XPath and dom4j

One of my favorite features of dom4j is its integrated XPath support. If you are using dom4j for your domain model, the XPath support gives you a built-in query engine for your model.

XPath support is defined in the Node interface. (dom4j Elements extend Node, so every XML element has XPath support.) The three methods I use most are valueOf(), selectNodes() and selectSingleNode().

valueOf() gives you the text value resulting from an XPath expression. For example, to find the value of the type attribute of a node, evaluate node.valueOf("@type"). The XPath expression can be as complex as you like. For example you can find the type of the second Item child by evaluating node.valueOf("Item[2]/@type").

That example gives a taste of the power of XPath. It is really amazing how much you can pack into one line of code. (You can learn more about XPath with this tutorial.)

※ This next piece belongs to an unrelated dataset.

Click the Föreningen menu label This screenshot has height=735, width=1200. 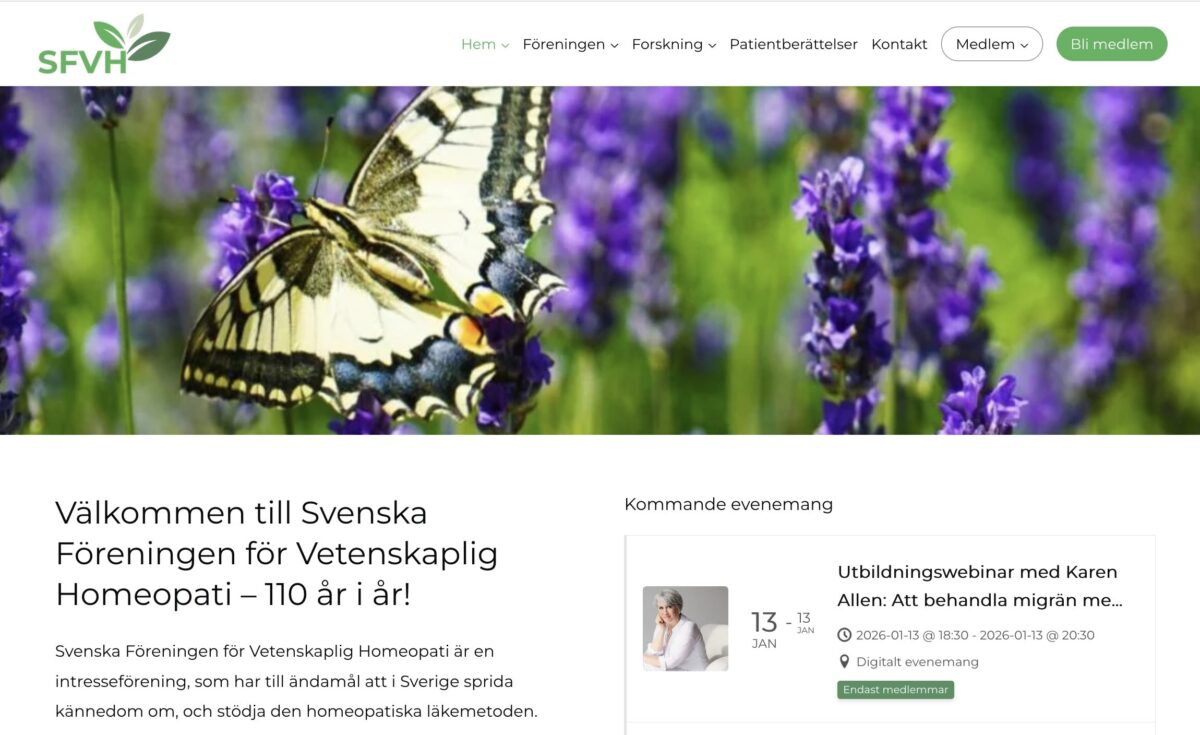click(563, 44)
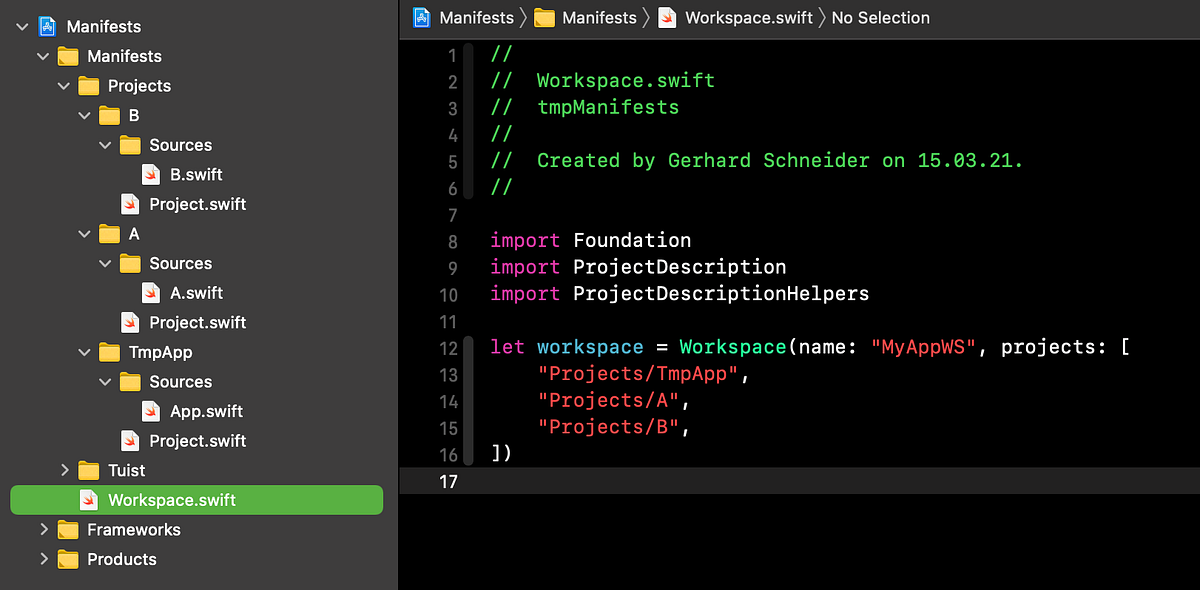Screen dimensions: 1200x590
Task: Collapse folder B in the navigator
Action: click(x=85, y=115)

Use selectNodes() or selectSingleNode() when you want the actual nodes for further processing. Both methods take an XPath expression and return all, or the first, node matching the expression.

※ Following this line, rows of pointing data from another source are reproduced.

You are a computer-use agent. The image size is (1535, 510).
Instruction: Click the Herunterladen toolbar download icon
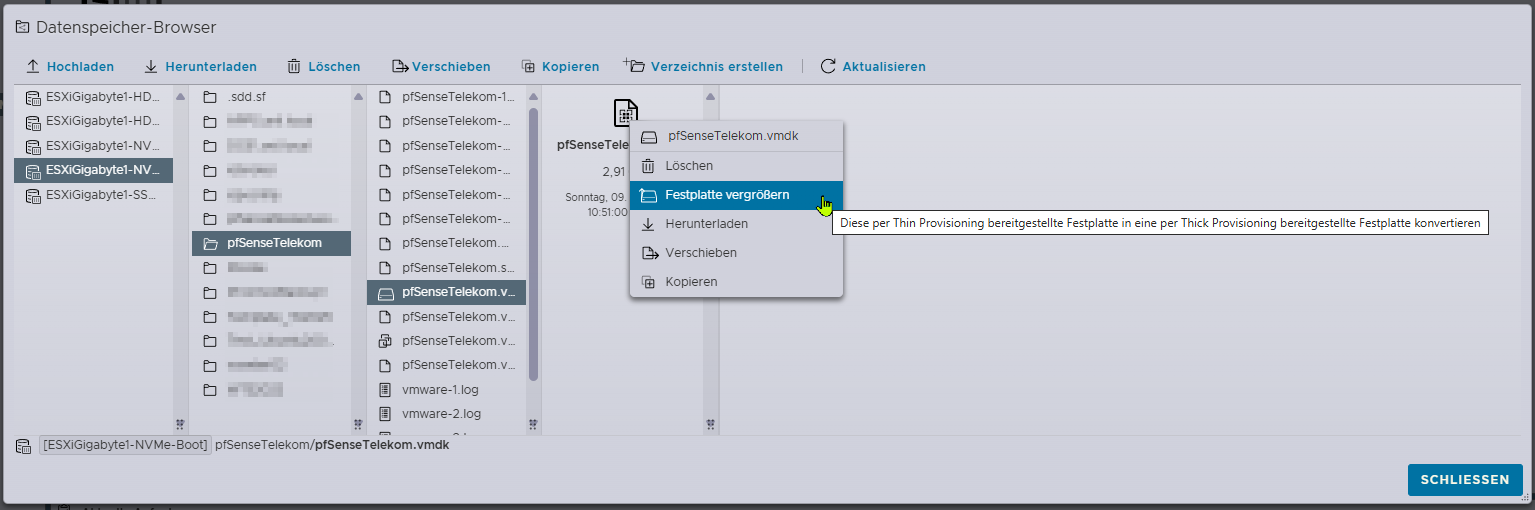[x=151, y=67]
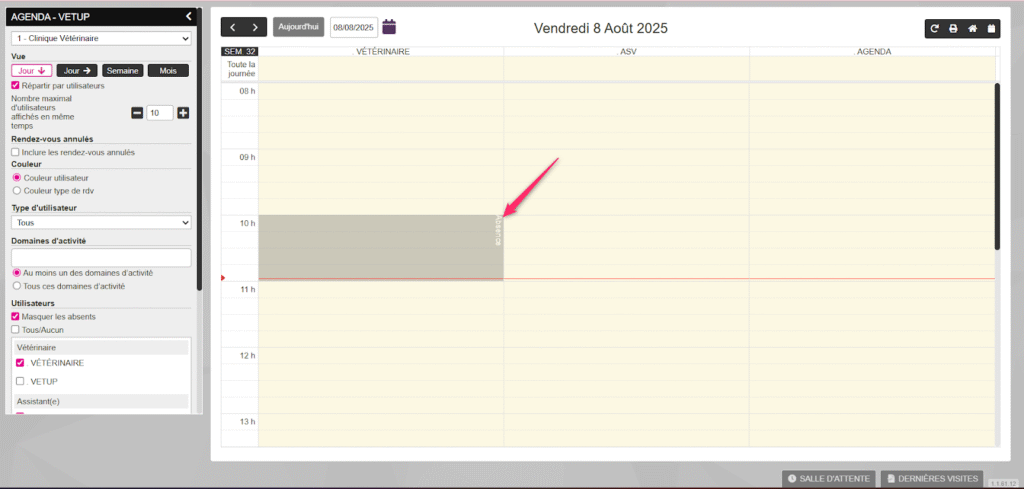Image resolution: width=1024 pixels, height=489 pixels.
Task: Click the clipboard icon in top-right toolbar
Action: (x=991, y=28)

Again you can drill down as deeply as you want, and qualify the names at each level. Here is an expression I used to find all the Option elements that were children of input questions in my model:

/LearningObject/LearningPoint/Slide[@type="question"]/Question[@typecode="input"]/Options/Option

These three XPath methods are so simple, I use them for almost all access to the data, even when more specialized methods are available. For example I write node.valueOf("text()") instead of node.getText(). This way I only have to remember three accessor names, and it's very easy to change the access, for example if I need node.valueOf("Text/text()") I just have to edit the XPath expression.

OK, enough! XPath rocks! dom4j rocks! Check it out!